The FSA is essentially Britain’s financial watchdog. As a matter of fact, the UK financial services industry in its entirety falls under this independent non-governmental body’s purview. Thus, with the large scope of affairs it oversees, the Financial Services Authority (FSA) undoubtedly has a diverse number of specialized roles. It is in its specific role as the competent authority under Part VI of the Financial Service and Markets Act (FSMA) that it is officially referred to as the UK Listing Authority (UKLA). In this specialized role, the FSA regulates the listing of companies and the issuance of securities on the London Stock Exchange and other financial markets in the UK.
Among the UKLA’s most vital tasks is the protection of financial security investors’ interests. The financial securities market is a risky one to deal with in itself. Therefore, adequate measures need to be taken to safeguard investors’ interests.
Generally speaking, the UKLA endeavors to safeguard investors’ interests through the enforcement of its Listing, Prospectus, and Disclosure and Transparency Rules.
The Listing Rules (LRs) set out mandatory requirements that must be met by companies that wish to list their shares or securities on a stock exchange. Areas covered under these rules include accepted principles on executive pay, compliance or justified non-compliance with the UK Corporate Governance Code, prospectus requirements (covered more extensively under the Prospectus Rules or PRs), and other vital matters relating to companies’ financial situations and intended stock details. Normally, in compliance with these rules, companies seeking to be listed on an exchange must disclose all required financial information and effectively prove that they are run properly.

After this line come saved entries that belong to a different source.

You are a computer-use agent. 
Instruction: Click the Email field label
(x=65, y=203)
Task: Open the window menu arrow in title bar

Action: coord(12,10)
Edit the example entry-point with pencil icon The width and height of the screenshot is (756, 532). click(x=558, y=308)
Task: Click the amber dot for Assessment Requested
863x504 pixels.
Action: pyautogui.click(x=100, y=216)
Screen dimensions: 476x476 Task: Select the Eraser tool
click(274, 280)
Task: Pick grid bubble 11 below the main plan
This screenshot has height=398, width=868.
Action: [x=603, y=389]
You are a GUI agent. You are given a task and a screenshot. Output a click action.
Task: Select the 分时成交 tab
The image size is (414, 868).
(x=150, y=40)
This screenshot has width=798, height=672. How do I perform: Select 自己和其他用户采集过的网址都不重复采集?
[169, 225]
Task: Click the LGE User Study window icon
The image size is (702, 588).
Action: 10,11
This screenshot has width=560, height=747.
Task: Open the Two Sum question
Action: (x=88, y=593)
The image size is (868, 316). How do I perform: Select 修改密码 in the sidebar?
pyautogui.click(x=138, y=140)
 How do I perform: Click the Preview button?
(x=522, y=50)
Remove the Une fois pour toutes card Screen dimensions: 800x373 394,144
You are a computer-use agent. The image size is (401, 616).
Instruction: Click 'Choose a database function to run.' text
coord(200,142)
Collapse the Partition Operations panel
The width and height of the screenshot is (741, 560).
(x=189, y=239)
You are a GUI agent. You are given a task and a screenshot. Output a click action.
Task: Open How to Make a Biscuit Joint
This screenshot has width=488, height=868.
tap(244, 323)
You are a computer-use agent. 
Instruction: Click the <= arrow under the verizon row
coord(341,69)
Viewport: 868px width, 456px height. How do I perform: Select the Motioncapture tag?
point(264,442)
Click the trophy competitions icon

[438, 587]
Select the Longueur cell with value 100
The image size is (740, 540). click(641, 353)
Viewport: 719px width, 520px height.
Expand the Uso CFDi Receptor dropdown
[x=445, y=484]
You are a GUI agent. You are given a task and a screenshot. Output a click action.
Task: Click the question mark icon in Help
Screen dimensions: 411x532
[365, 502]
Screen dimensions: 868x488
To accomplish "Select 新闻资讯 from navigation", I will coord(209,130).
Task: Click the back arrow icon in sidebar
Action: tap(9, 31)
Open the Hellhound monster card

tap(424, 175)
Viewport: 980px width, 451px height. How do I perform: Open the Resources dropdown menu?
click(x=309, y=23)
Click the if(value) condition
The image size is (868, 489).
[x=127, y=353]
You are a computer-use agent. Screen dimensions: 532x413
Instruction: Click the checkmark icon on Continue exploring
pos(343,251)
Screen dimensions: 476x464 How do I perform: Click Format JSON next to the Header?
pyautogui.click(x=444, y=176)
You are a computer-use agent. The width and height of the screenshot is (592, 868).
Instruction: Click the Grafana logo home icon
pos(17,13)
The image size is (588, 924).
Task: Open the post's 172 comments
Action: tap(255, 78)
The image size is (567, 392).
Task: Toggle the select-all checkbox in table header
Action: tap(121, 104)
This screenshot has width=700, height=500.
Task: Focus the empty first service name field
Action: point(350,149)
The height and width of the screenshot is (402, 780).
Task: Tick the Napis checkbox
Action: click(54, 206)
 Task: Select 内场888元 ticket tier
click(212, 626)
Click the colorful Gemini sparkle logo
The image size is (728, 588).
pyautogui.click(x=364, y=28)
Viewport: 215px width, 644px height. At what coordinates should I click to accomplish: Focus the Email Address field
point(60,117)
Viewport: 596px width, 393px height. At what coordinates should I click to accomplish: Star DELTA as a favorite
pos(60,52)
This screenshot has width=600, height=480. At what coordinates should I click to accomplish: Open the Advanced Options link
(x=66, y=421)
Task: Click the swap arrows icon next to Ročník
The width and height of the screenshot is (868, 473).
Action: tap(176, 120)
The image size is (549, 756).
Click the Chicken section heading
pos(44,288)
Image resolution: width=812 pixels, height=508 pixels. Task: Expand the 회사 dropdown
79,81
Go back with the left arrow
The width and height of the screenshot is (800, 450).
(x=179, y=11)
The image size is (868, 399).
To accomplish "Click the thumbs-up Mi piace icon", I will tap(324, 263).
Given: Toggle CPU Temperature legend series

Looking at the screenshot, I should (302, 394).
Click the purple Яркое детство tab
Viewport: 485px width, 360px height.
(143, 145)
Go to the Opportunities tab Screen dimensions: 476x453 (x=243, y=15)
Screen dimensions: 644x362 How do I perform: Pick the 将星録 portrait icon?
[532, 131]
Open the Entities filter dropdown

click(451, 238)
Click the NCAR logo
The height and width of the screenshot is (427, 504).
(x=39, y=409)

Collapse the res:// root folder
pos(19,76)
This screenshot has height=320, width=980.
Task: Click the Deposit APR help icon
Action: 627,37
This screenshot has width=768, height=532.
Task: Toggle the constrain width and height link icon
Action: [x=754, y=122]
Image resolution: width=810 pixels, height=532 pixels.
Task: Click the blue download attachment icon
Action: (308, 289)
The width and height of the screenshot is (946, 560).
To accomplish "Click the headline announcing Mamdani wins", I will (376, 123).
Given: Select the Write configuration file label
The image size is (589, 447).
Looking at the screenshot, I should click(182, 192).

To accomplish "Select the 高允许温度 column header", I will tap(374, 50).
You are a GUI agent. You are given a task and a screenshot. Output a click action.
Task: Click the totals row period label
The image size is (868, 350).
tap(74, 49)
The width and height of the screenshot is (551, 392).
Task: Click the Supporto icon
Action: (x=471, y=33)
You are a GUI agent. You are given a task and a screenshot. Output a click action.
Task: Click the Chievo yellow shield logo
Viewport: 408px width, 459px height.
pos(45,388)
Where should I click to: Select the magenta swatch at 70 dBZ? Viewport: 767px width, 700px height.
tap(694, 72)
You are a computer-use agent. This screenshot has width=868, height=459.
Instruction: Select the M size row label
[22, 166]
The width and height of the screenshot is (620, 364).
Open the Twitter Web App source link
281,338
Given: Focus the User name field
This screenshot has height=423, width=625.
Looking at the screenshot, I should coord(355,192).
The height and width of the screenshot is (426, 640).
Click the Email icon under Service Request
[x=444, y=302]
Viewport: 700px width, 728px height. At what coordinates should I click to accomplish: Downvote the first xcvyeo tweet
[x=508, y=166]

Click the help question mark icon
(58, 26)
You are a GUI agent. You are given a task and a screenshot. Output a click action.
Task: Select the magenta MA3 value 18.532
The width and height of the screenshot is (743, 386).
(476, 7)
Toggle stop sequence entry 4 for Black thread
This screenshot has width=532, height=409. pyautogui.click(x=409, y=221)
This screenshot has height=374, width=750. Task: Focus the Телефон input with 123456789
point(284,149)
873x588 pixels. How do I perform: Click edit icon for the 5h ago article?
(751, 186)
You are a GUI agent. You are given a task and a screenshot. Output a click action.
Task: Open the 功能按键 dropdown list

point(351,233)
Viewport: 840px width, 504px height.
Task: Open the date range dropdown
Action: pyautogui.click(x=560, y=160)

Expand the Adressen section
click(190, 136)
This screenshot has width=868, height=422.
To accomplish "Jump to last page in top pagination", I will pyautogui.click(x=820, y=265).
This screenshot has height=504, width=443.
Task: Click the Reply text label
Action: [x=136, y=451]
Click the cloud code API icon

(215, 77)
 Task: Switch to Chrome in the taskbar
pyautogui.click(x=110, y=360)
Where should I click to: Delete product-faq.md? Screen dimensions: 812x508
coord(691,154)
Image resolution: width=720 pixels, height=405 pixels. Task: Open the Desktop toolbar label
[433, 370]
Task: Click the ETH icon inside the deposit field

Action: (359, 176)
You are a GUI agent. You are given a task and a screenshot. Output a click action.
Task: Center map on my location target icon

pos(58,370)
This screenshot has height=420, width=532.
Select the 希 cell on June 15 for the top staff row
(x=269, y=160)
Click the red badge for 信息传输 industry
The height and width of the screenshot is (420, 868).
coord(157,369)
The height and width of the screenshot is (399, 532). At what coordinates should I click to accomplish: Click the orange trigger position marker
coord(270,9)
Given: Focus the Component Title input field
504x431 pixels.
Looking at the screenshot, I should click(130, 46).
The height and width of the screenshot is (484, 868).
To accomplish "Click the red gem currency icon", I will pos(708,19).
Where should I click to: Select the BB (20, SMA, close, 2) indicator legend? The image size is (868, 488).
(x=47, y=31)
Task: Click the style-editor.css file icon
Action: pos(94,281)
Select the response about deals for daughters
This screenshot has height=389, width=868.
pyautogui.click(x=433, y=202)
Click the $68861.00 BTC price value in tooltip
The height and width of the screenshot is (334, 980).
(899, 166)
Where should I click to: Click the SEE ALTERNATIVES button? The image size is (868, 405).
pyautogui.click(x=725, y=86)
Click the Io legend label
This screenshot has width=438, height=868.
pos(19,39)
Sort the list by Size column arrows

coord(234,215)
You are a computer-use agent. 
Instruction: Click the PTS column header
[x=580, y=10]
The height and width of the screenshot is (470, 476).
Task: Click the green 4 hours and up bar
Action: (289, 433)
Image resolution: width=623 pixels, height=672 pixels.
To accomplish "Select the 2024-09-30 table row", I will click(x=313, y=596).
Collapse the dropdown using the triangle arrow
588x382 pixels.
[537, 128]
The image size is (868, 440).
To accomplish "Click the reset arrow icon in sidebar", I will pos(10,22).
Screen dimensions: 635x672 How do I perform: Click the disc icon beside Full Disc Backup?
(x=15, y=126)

Matters relating to listed companies being held accountable to their shareholders and stakeholders are covered under the Disclosure and Transparency Rules (DTRs). It is through the enforcement of these rules that the UKLA consistently strives to ensure that listed companies act in accordance with generally acceptable corporate governance and periodic financial reporting standards.
Many doubt that the FSA protective measures in place are in fact sufficient; and instances such as the Bumi (LSE:BUMI) incidence, which could easily have been avoided if appropriate measures had been in place, only serve to strengthen such doubts. It is only now that the FSA is beginning to work on closing the potentially damaging loopholes that are inherent in its stock market listing requirements. It is loopholes such as these that allow companies like Bumi to get away with not being properly vetted before they are granted listing on the stock exchange. One cannot help but wonder what other risks the FSA or UKLA might have overlooked or failed to account for in the formulation of its policies and regulations.